* **TASK DIRECTIONS**: Quote the records word for word, from the line containing "Task: Pin the 属性区 panel" through the end of the records, including both ends. Leave the pictures out of your answer.

* * *

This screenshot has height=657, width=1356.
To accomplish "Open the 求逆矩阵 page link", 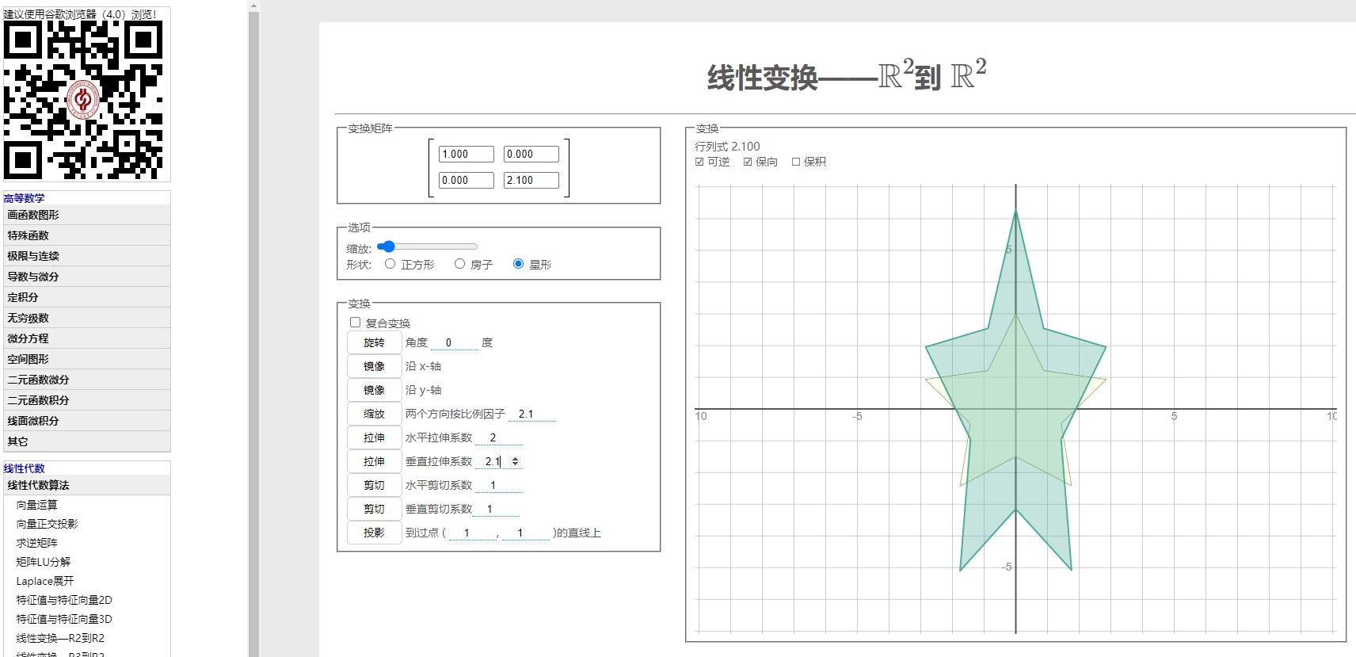I will [37, 543].
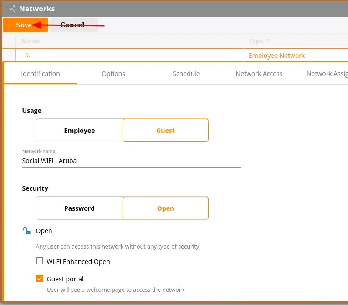Image resolution: width=348 pixels, height=305 pixels.
Task: Sort the table by Name column header
Action: click(x=31, y=41)
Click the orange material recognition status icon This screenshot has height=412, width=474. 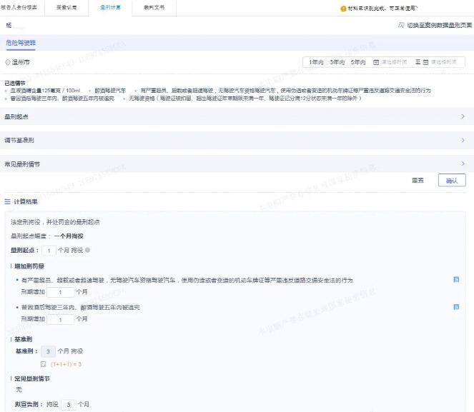click(343, 9)
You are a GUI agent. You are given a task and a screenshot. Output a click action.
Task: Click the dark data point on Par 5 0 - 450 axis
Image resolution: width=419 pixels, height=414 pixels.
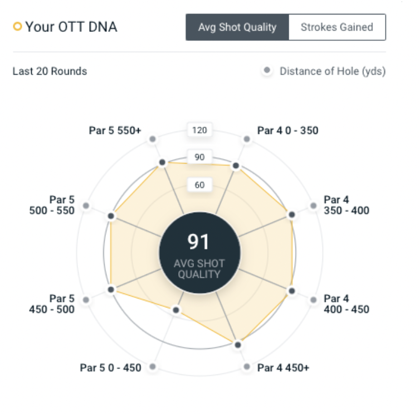tap(176, 310)
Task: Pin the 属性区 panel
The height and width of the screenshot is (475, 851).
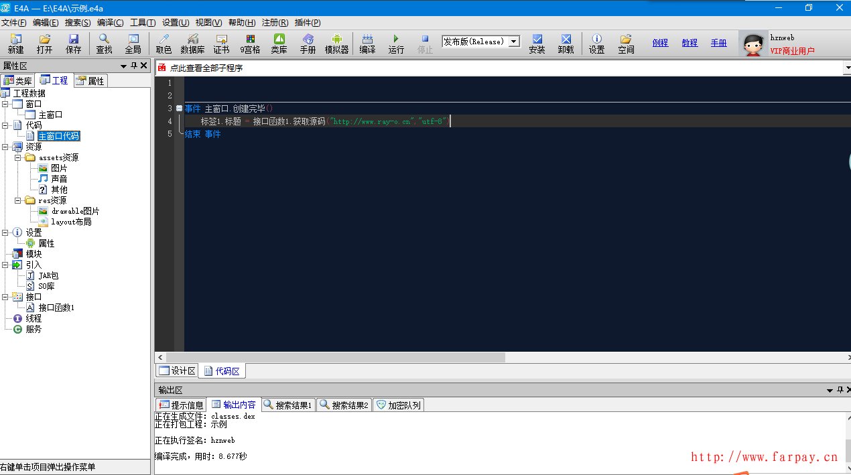Action: [133, 66]
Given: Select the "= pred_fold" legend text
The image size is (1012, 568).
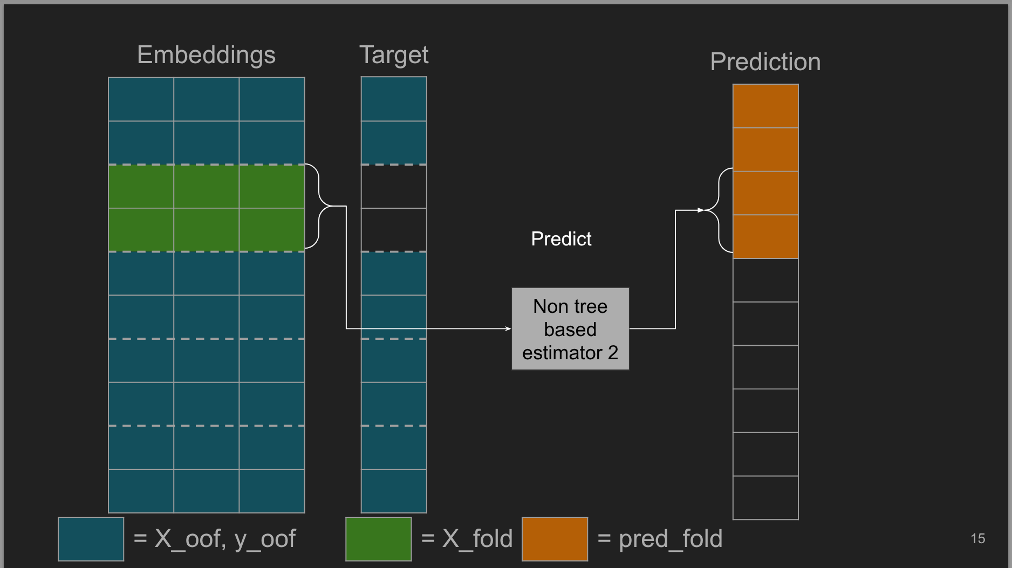Looking at the screenshot, I should tap(660, 539).
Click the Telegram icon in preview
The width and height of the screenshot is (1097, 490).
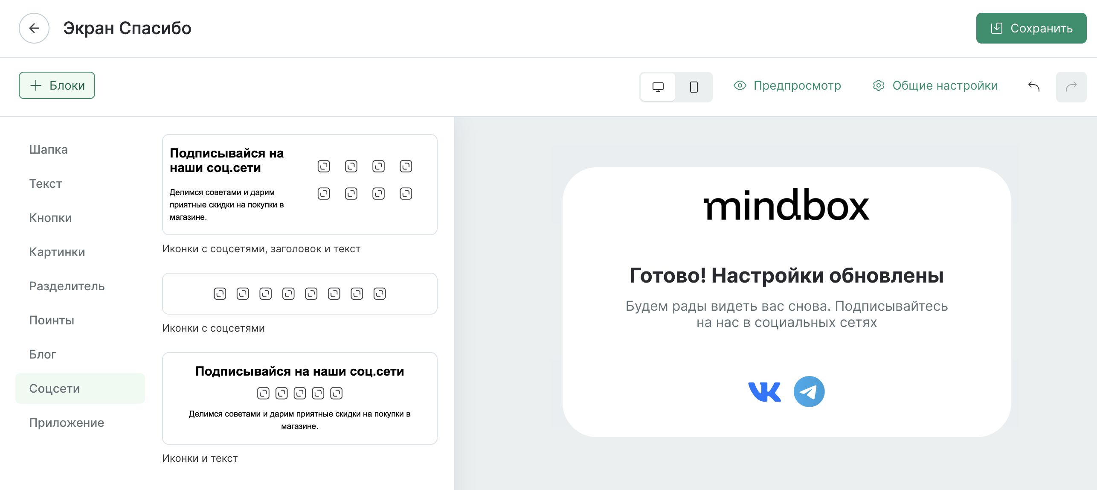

* * *

* **EXERCISE RESPONSE**:
Task: Pin the 属性区 panel
The height and width of the screenshot is (475, 851).
Action: [133, 66]
Given: Select the "= pred_fold" legend text
The image size is (1012, 568).
Looking at the screenshot, I should tap(660, 539).
Click the Telegram icon in preview
The width and height of the screenshot is (1097, 490).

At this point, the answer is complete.